# Selected text

As the only archaeologist on the panel, I thought that it might be useful to reflect briefly on the role of archaeology in the relationship between Classics and Modern Greek studies. I should say from the start that I’m especially focused on the role of archaeologists who work in Greece and are housed in Classics departments in north America – a narrow scope, but for reasons that I hope are clear. My own perspective is that of a Greek prehistorian with a traditional north American training in Classics and classical archaeology, and who has always taught in traditional Classics departments. Like many people in my situation, my work has occasionally involved the archaeology of contemporary Greece, largely through regional studies.

I’m not alone in this. Archaeological surveys in Greece, beginning in the 1950s but accelerating in the 1970s and 1980s, incorporated archaeological ethnography (or ethnoarchaeology) into their field practices and analytical procedures. Field survey and archaeological ethnography were both disproportionately dominated by prehistorians, largely for theoretical reasons. Greek prehistory in the 1970s was being infiltrated by a theoretical school of archaeology then known as the New Archaeology in the United States, now normally called processual archaeology, which (among other things) was heavily influenced by cultural evolutionism and cultural ecology. The ecological givens of “traditional” Greek life, as expressed by modern rural populations, were therefore useful to the ‘new’ archaeologist seeking to understand the ecological givens that were experienced by prehistoric communities, since modern communities could be understood to occupy a similar landscape and environment (sort of), and farm similar crops (again, sort of). One origin point of this approach in Greece was the Minnesota Messenia Expedition, or MME, directed by Bill McDonald from 1959 to 1969. As Michalis Fotiadis pointed out in 1995, MME’s approach to modern Greece employed tactics that effectively marginalized modern communities and placed them in a cyclical “traditional” time and space that effectively removed them from modernity. Or, as Sutton put it, these projects operated on “an implicit assumption that current Greek villages are carriers of an unbroken agricultural tradition only recently transformed by the processes of industrialization, urbanization, and tourism.” (Although MME understood this as the product of ecology and environment rather than the result of some Hellenic essence).

# Given information
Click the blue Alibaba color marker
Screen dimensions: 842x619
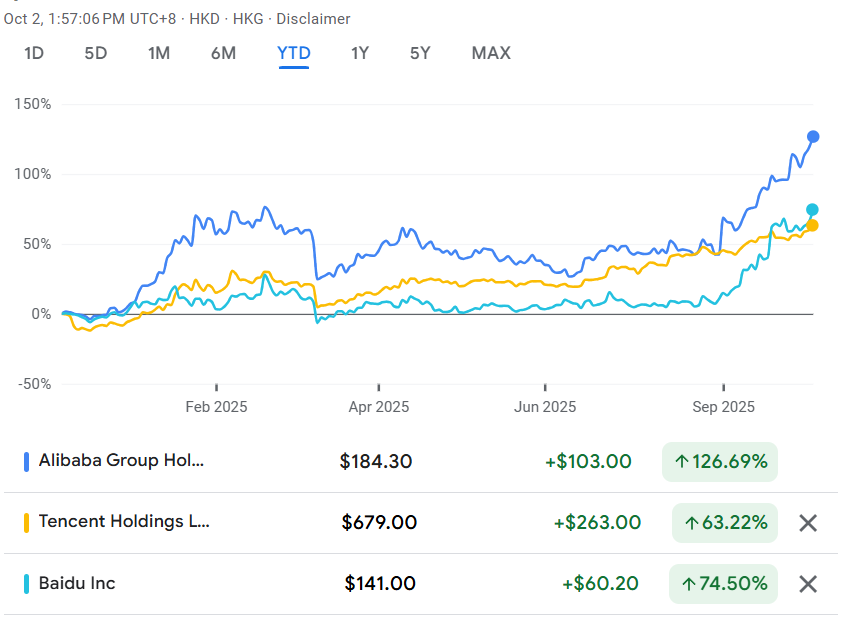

# Goals
1 – Name every person the passage on archaeology in Greece mentions by name.
2 – Please print the passage on archaeology in Greece word for word, from "As the only" up to and including "through regional studies.".
3 – Proceed with the passage on archaeology in Greece, picking up after its final sentence.

# Outputs in order
1 – Bill McDonald, Michalis Fotiadis, Sutton

2 –
As the only archaeologist on the panel, I thought that it might be useful to reflect briefly on the role of archaeology in the relationship between Classics and Modern Greek studies. I should say from the start that I’m especially focused on the role of archaeologists who work in Greece and are housed in Classics departments in north America – a narrow scope, but for reasons that I hope are clear. My own perspective is that of a Greek prehistorian with a traditional north American training in Classics and classical archaeology, and who has always taught in traditional Classics departments. Like many people in my situation, my work has occasionally involved the archaeology of contemporary Greece, largely through regional studies.

3 –
The marginalization of these rural communities is tied to the fact that archaeological surveys in Greece generally focus on areas that are understood as marginal in the present and in the past. For instance, in the Argolid surveys have focused on the southern Argolid (Kranidi), the Berbati-Limnes plains, the valley around ancient Nemea (Iraklio), and my own project in the western Argolid (modern Lyrkeia and Schinochori). The ultimate expression of this is an extremely intensive survey dedicated to the island of Antikythira, an island whose population in the 2011 census was 68. This was also one way that Greek survey archaeology differentiated itself from excavations, which were generally urban and focused on elite material culture: in contrast, survey focused on rurality.

I basically agree with the conclusion of Fotiadis, that although work in the 1990s and afterwards indicated that regional projects were shedding their reliance on tactics of marginalization and subordination, there remained, and there still remains, much “unfinished business.” That is to say, even if survey archaeologists today avoid the mistakes of earlier work, there is a persistent tendency for the archaeology of modern Greece to focus on rural communities and “traditional” economies (like agriculture and ceramic production), because this research is effectively subordinated to work on earlier periods. That is to say, although archaeologists now use the modern period as a way to characterize the dynamism that rural regions experience and their hypersensitivity to changes in broad socioeconomic networks – the “contingent countryside” – archaeologists do so not to understand modern Greece, but as an analogue for some other period or periods of antiquity. Among the many consequences of this attitude is the perception that modernization is a threat (both to the archaeological record and to traditional Greece) and, as Fotiadis points out, effectively a foreign influence on Greece.

As dismal as this sounds, it could be worse: many of the institutions of Classical archaeology ignore modern Greece altogether. One thinks of the American School of Classical Studies at Athens and its regular program, whose field trips reluctantly include Byzantine sites but nothing after. Large-scale excavations may be predicated on the eradication of all traces of the modern.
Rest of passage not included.